That N'Golo Kante this year became the first player since Eric Cantona to win successive league titles in England with different clubs is not mere coincidence. He may be a midfield destroyer rather than a fiery playmaker, but much like his countryman two-and-a-half decades earlier, Kante is a player whose mere presence imbues an entire team with drive, cunning and unstinting mental resilience.
Of course, to label Kante as a midfield destroyer is to do grave injustice to a footballer with perhaps the most complete skill set since peak-era Roy Keane. But that isn’t to say his talents as a holding player are anything short of staggering: the Frenchman allies a superhuman lung capacity with a reading of the game that borders on the professorial.
Kante has been on the losing side just 11 times in his 86 Premier League matches
Note how many times he recovers possession, and how few of those are done via a sliding tackle – like Claude Makelele, he has an uncanny ability to spot an opponent’s pass just before it’s made and snuff it out accordingly. But whereas his Chelsea predecessor had to develop those street-smarts because he lacked athleticism, Kante has the best of both worlds; he possesses an explosive accelerator pedal that lets him surge ahead of opponents and win challenges he has seemingly no right to contest.
At Leicester, Kante was tasked with extinguishing danger and driving the Foxes forward. Since moving to Chelsea he has been granted the platform to exhibit the technical class that was only ever hinted at within the recover-and-recycle remit he was given at the King Power Stadium.
Under Antonio Conte the midfielder has wilfully entered the final third, often with the ball at his feet, and his passing range has become smarter, subtler and more incisive. This season, when fielded alongside Tiemoue Bakayoko, it has been Kante who has been entrusted with the more adventurous role.
That the frequency with which he makes tackles, fouls, interceptions and clearances have all decreased slightly since last season – as has his pass-completion rate – may on the face of it seem like regression. In fact, it is simply evidence of looser shackles: the number of key passes he is playing has more than doubled.

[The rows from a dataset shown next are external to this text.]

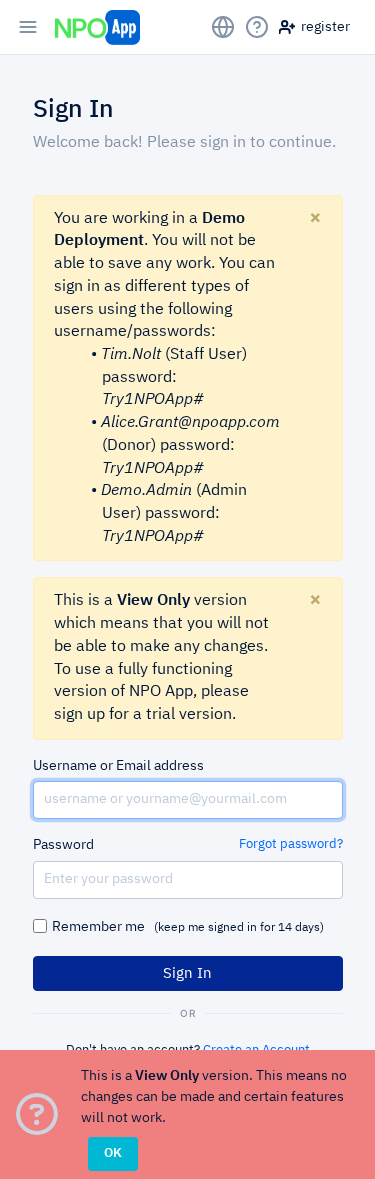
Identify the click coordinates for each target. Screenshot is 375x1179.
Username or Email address (118, 766)
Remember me (188, 927)
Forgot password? (291, 844)
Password (63, 845)
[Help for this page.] (257, 27)
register (322, 27)
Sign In (187, 973)
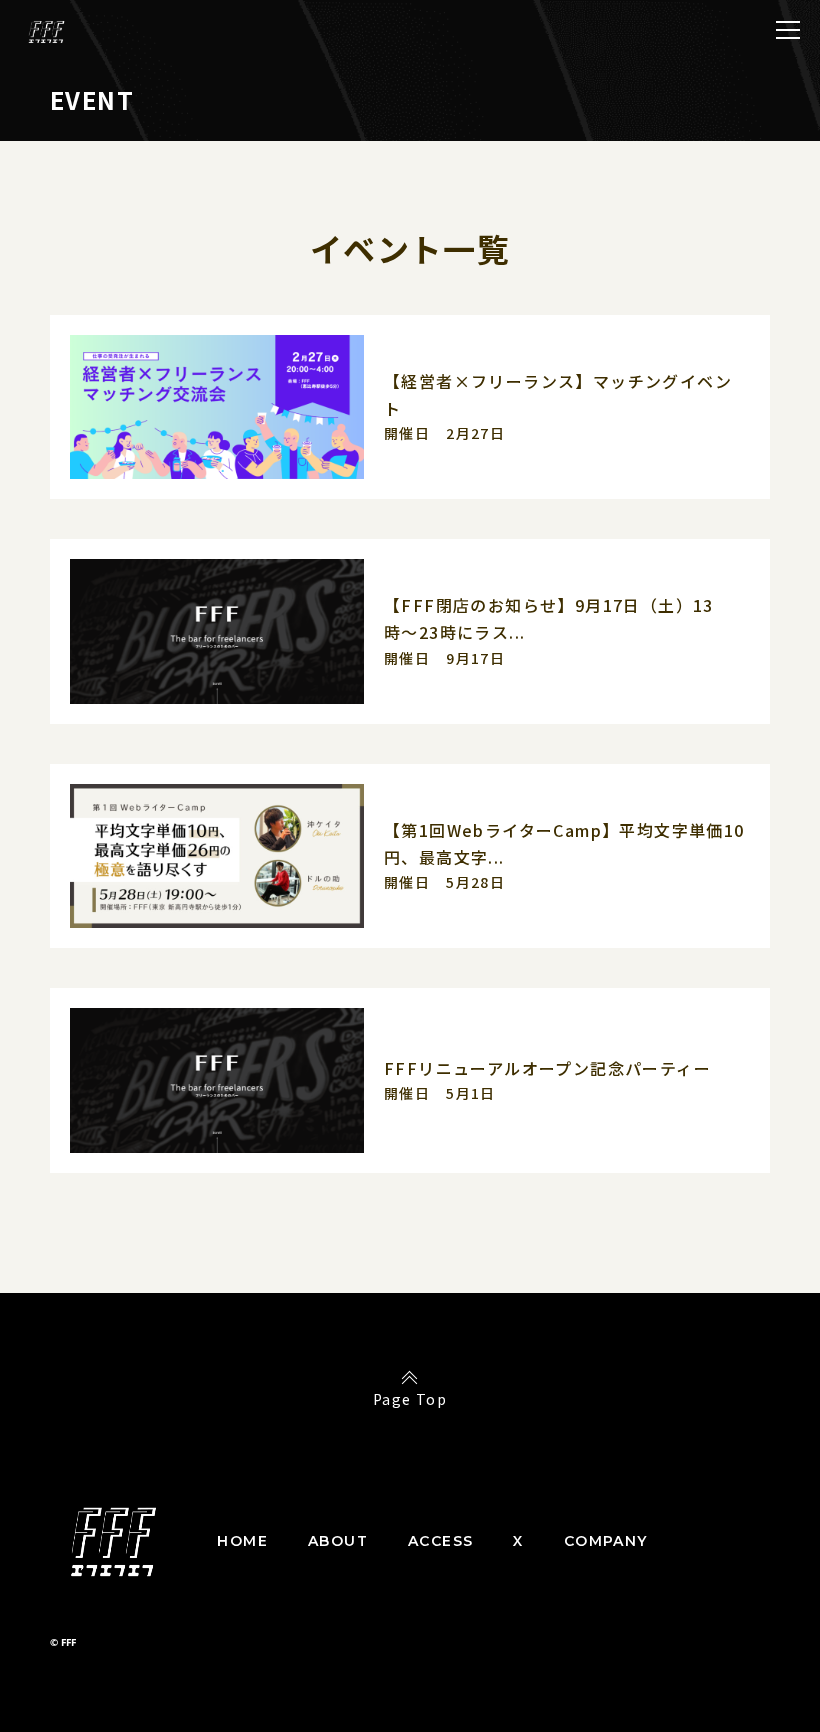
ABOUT (338, 1541)
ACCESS (440, 1541)
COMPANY (606, 1541)
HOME (242, 1541)
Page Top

Yet despite being given additional attacking duties, Kante remains the most vital component of Chelsea’s defence. With him in the side this term, the Blues have conceded nine in 15, winning 11; during his six-game absence in late-autumn they let in 11 and won just three.
No player has won more tackles than Kante (164) since he moved to the Premier League in 2015
In the tribalist and wildly opinionated world of the Premier League, there are very few things that players, pundits and fans and agree on. It is telling, then, that a consensus was reached this summer when each party decided on the best of the division’s 500 or so players: Kante collected the Players' Player of the Year, the PFA Premier League Player of the Season and the Football Writers’ Footballer of the Year.
It was ample reward for a man who – if he isn’t there already – is galloping tirelessly down the path to footballing greatness.